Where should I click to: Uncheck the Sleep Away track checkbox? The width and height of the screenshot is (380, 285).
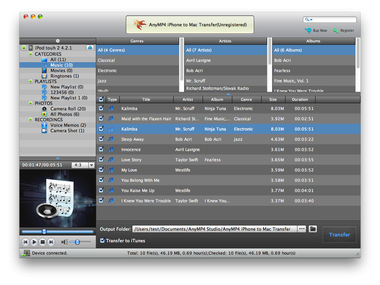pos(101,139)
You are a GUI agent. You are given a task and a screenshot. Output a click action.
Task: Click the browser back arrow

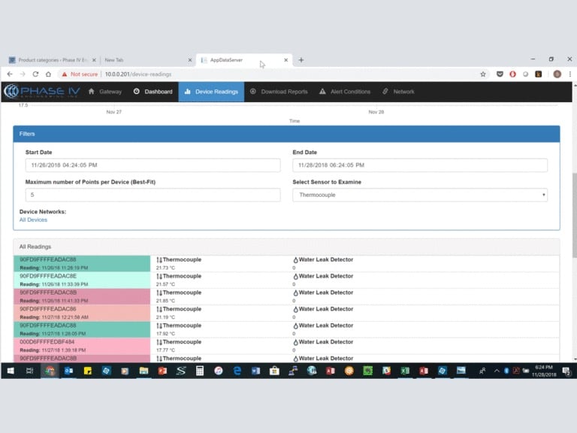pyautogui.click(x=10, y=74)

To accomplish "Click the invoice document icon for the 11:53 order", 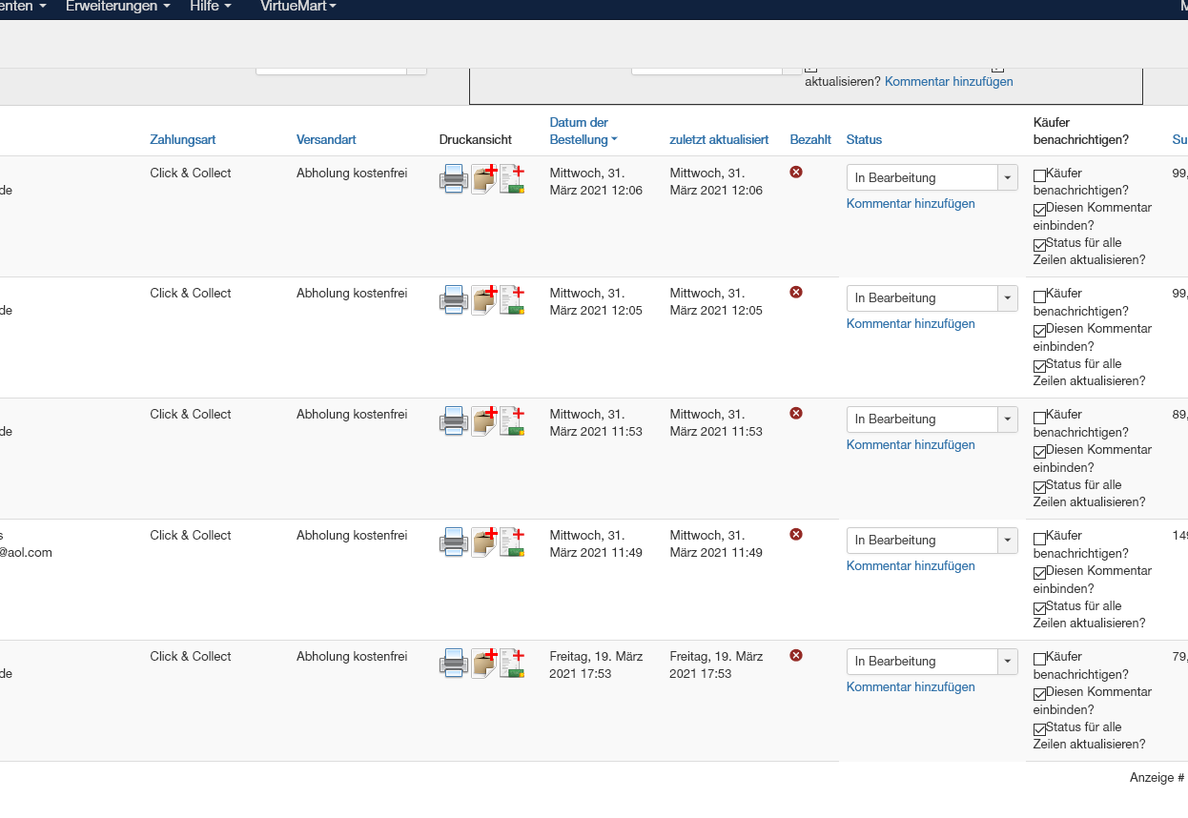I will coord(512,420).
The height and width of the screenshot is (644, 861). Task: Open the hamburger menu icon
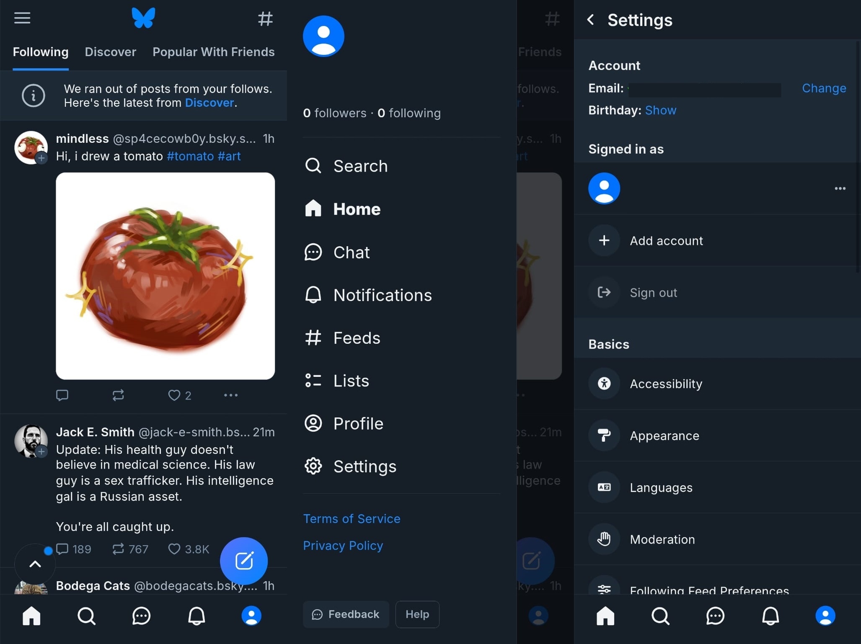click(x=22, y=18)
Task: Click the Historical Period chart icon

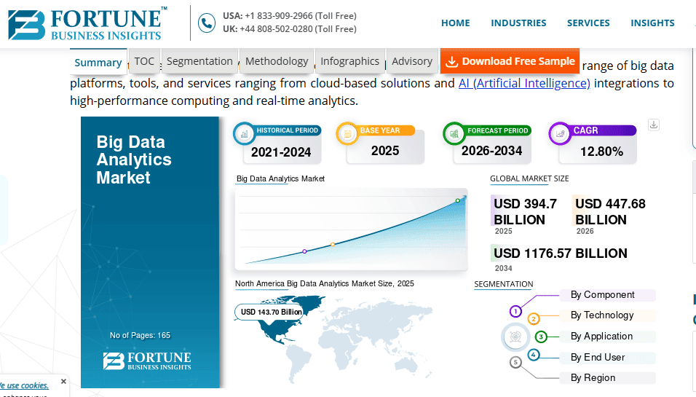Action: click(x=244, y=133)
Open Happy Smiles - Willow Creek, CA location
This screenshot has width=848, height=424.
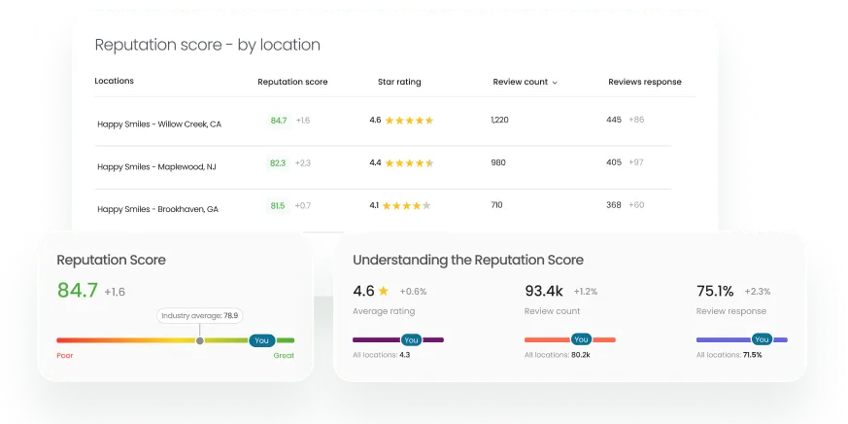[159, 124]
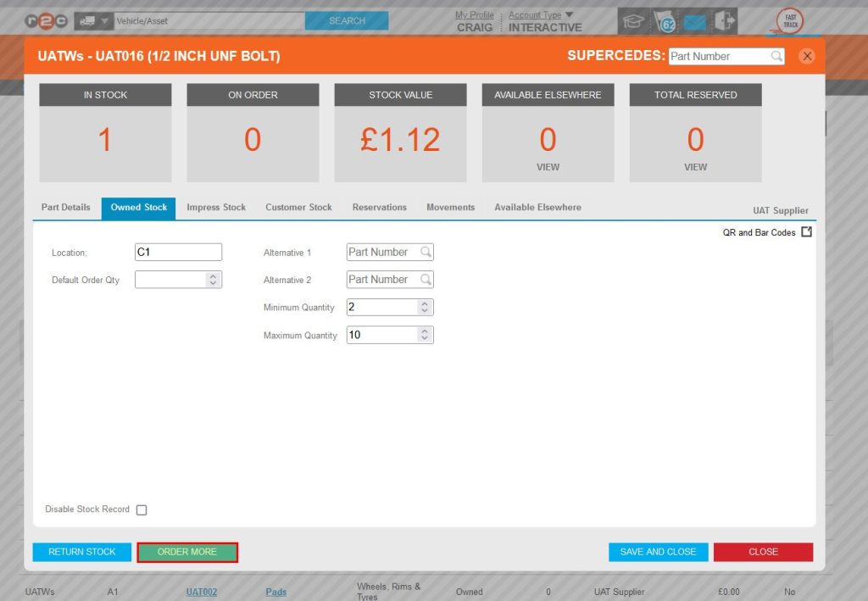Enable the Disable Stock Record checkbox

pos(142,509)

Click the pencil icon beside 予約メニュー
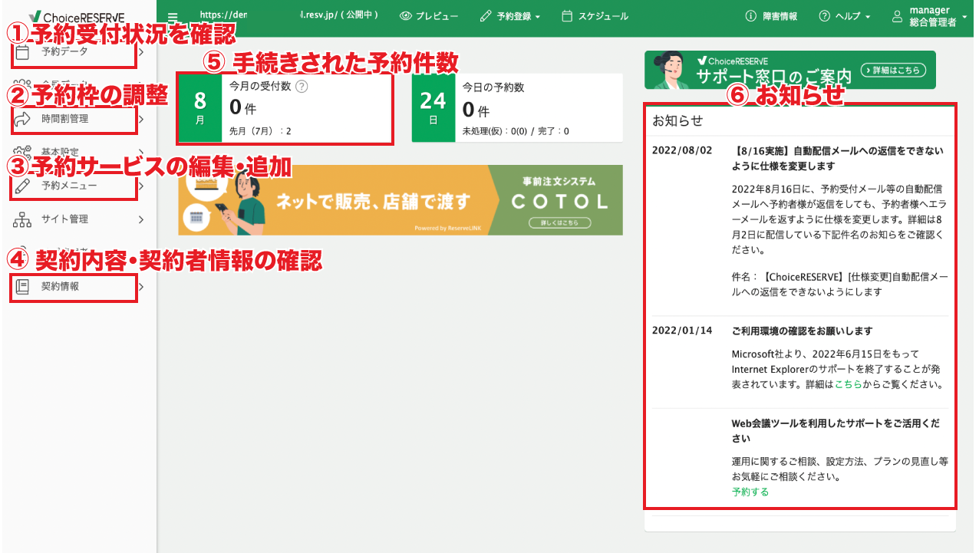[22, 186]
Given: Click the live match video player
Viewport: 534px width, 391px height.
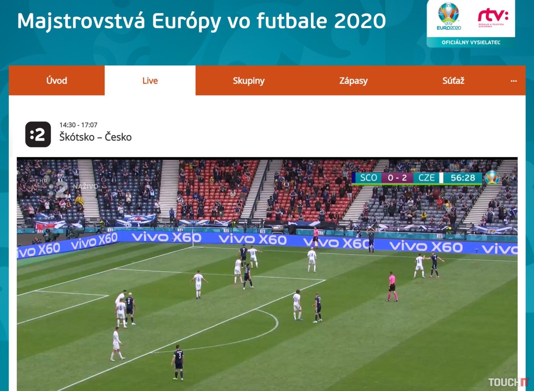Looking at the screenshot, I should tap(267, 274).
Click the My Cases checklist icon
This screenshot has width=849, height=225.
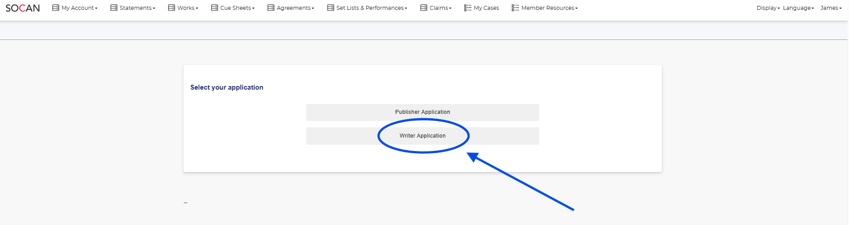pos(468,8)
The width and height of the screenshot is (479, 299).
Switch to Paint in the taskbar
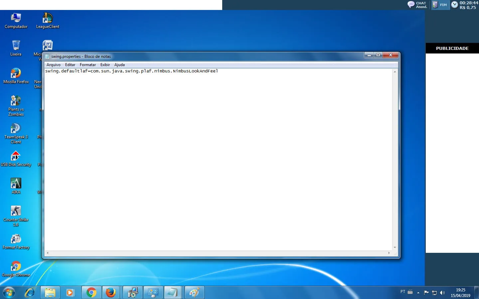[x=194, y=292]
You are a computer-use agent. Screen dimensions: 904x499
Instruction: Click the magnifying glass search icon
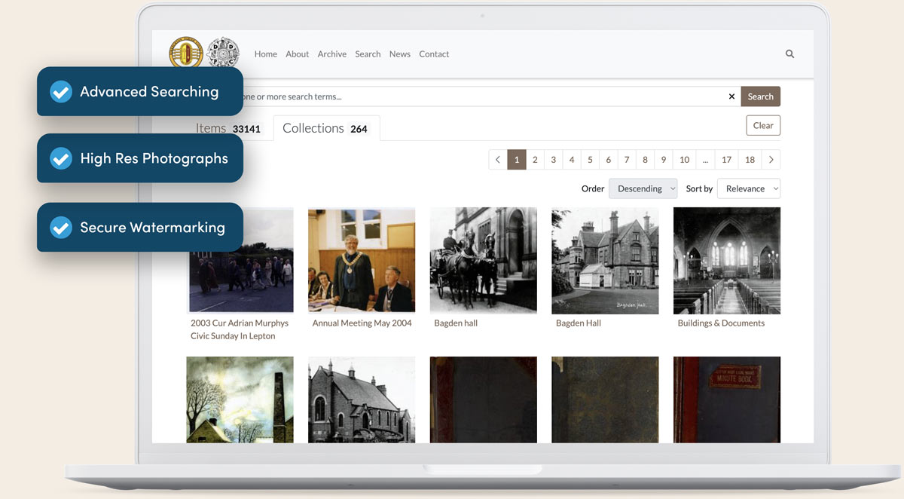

★ ★ ★ ★ ★ ★ ★

- PROBLEM REQUIREMENTS: Would you please copy each line of the listing that contains the word "agent"?

- OUTPUT FOR THIS EXERCISE:
You are a GUI agent. You are given a task and a screenshot. Output a click action.
You are a computer-use agent. Screen dimensions: 904x499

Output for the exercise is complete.